Leave every picture out and write out the records below exactly.

=== Begin Enclosure ===

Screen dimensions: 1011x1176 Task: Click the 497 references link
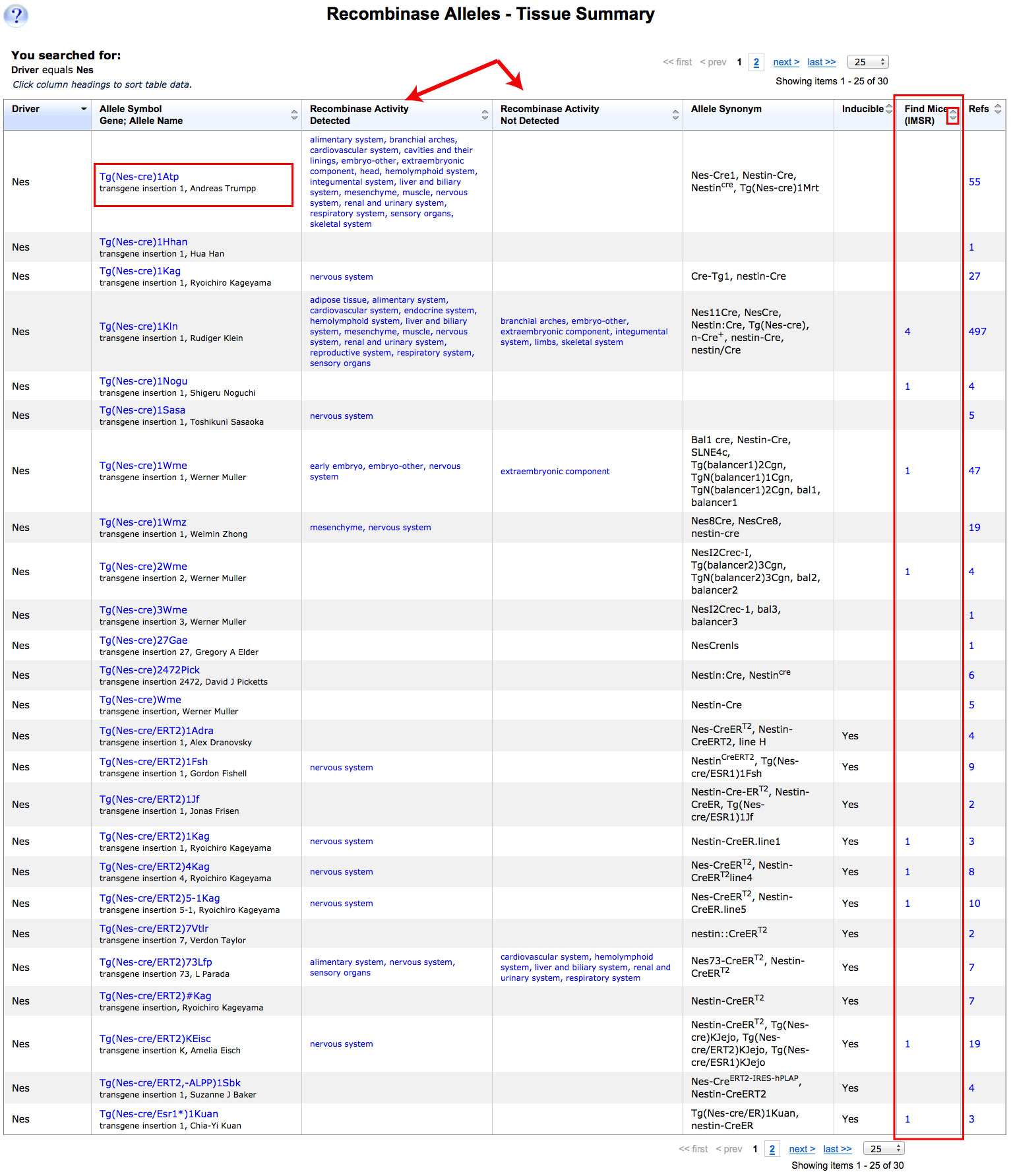[x=977, y=331]
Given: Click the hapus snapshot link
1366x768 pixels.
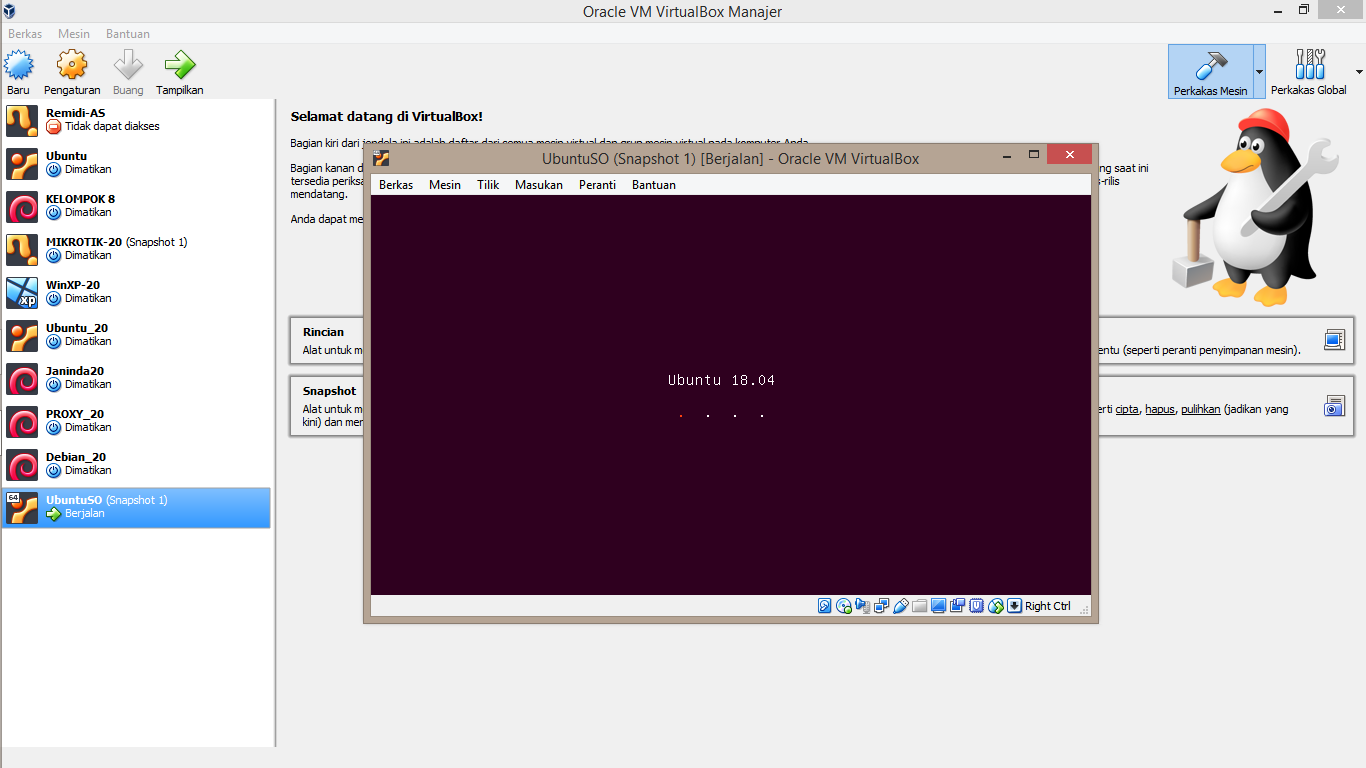Looking at the screenshot, I should tap(1159, 408).
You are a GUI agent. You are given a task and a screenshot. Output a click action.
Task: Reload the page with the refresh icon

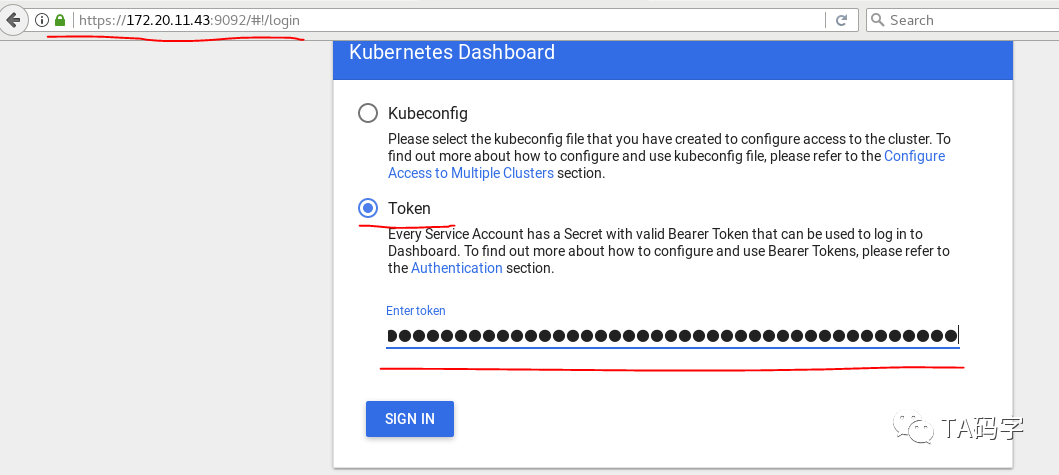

=== End Enclosure ===

Solution for this task:
Screen dimensions: 1011x1176 Task: Click the 497 references link
[x=977, y=331]
Given: Click the hapus snapshot link
1366x768 pixels.
Looking at the screenshot, I should tap(1159, 408).
You are a GUI agent. You are given a task and a screenshot. Output a click action.
Task: Reload the page with the refresh icon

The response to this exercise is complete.